RECORDS PROVIDED:
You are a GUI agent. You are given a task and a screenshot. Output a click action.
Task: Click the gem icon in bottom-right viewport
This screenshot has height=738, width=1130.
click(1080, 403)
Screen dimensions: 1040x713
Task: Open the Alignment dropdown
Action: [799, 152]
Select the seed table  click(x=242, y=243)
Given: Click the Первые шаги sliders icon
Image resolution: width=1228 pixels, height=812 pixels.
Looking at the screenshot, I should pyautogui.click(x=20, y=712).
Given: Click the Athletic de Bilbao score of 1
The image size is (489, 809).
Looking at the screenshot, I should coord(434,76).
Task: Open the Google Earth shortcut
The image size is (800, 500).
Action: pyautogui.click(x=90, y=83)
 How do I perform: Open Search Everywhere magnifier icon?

WHAT THE TASK REQUIRES: Print only these lines, exactly: the one containing "Given: Click the Первые шаги sliders icon" and all after it to the end of the entries.

REPLY:
Given: Click the Первые шаги sliders icon
Image resolution: width=1228 pixels, height=812 pixels.
Looking at the screenshot, I should pyautogui.click(x=20, y=712).
Given: Click the Athletic de Bilbao score of 1
The image size is (489, 809).
Looking at the screenshot, I should coord(434,76).
Task: Open the Google Earth shortcut
The image size is (800, 500).
Action: pyautogui.click(x=90, y=83)
 How do I perform: Open Search Everywhere magnifier icon?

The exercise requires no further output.